Quasi-simple modules and Loewy lengths in modular representations of reductive Lie algebras

TL;DR

This paper introduces quasi-simple modules in the modular representation theory of reductive Lie algebras, revealing their advantageous properties and deriving new formulas for Loewy lengths and implications for Lusztig's conjecture.

Contribution

It defines quasi-simple modules with better properties than simple modules, enabling new insights into module structures and formulas for Loewy lengths in modular Lie algebra representations.

Findings

Quasi-simple modules have zero first self-extension.

Finite projective dimension for p-regular weights.

New formulas for Loewy lengths of modules.

Abstract

Let $\frak g$ be a reductive Lie algebra over an algebraically closed field of characteristic $p>0$. In this paper, we study the representations of $\frak g$ with a $p$-character $\chi$ of standard Levi form associated with a given subset $I$ of the simple root system $\Pi$ of $\frak g$. Let $U_\chi({\frak g})$ be the reduced enveloping algebra of $\frak g$. A notion "quasi-simple module" (denoted by $\mathcal L_\chi(\lambda)$) is introduced.
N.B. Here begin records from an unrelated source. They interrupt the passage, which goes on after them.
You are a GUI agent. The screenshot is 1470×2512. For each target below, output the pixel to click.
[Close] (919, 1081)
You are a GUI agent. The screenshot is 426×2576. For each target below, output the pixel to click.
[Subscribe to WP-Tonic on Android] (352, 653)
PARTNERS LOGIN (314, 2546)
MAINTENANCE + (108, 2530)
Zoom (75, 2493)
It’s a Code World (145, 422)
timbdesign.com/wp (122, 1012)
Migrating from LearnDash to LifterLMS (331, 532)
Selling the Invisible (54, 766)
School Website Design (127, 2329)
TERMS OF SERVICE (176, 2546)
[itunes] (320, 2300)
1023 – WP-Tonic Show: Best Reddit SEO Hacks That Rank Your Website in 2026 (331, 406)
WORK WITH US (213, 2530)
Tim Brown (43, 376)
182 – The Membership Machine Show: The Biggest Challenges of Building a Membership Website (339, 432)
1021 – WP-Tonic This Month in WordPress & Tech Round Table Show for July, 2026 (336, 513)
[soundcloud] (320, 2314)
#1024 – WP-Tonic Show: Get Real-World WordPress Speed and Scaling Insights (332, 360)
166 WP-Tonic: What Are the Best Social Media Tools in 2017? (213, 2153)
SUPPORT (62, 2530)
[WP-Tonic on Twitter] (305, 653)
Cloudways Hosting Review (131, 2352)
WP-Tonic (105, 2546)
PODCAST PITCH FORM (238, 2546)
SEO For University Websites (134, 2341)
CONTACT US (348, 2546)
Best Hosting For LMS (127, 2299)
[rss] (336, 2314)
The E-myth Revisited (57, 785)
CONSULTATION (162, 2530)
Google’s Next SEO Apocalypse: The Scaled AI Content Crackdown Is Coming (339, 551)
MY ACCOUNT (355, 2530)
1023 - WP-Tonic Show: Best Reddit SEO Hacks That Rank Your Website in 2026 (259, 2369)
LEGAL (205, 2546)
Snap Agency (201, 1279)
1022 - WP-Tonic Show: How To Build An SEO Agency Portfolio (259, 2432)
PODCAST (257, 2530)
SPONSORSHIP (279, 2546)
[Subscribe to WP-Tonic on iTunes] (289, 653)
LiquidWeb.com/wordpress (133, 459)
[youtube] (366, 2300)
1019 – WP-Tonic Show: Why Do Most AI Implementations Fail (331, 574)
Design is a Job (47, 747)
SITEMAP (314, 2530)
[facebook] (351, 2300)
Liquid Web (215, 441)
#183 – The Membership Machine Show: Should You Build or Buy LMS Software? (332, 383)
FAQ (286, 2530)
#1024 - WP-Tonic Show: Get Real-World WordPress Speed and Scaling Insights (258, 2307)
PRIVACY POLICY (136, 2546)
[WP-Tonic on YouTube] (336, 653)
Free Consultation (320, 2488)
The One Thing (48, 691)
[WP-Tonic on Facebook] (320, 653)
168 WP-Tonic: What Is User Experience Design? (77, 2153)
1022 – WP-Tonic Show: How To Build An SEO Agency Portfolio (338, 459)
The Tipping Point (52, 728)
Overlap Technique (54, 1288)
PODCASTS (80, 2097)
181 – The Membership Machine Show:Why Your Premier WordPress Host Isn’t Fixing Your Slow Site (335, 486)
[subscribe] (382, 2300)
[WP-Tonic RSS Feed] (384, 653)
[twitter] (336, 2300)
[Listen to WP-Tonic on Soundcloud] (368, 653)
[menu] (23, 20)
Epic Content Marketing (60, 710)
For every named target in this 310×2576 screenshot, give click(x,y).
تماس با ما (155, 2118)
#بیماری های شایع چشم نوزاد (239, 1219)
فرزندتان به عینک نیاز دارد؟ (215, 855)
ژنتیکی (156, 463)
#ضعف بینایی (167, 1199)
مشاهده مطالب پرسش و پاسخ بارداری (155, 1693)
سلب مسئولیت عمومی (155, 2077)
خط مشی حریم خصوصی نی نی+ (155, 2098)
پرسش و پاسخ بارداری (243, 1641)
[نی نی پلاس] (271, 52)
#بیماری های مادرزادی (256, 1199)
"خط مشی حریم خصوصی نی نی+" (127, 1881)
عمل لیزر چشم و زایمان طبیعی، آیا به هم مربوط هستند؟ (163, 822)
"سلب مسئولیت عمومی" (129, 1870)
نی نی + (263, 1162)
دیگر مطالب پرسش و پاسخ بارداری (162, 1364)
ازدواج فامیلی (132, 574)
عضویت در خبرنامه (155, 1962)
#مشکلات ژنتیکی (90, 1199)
The properties of such a module turn out to be better than those of the corresponding simple module $\widehat L_\chi(\lambda)$. It enables us to investigate the $U_\chi({\frak g})$-modules from a new point of view, and correspondingly gives rise new consequences. First, we show that the first self extension of $\mathcal L_\chi(\lambda)$ is zero, and the projective dimension of $\mathcal L_\chi(\lambda)$ is finite when $\lambda$ is $p$-regular. These properties make it significant to rewrite the formula of Lusztig's Hope (Lusztig's conjecture on the irreducible characters in the category of $U_\chi({\frak g})$-modules) by replacing $\widehat L_\chi(\lambda)$ by $\mathcal L_\chi(\lambda)$. Second, with the aid of quasi-simple modules, we get a formula on the Loewy lengths of standard modules and proper standard modules over $U_\chi({\frak g})$. And by studying some examples, we formulate some conjectures on the Loewy lengths of indecomposable projective $\frak g$-modules, standard modules and proper standard modules.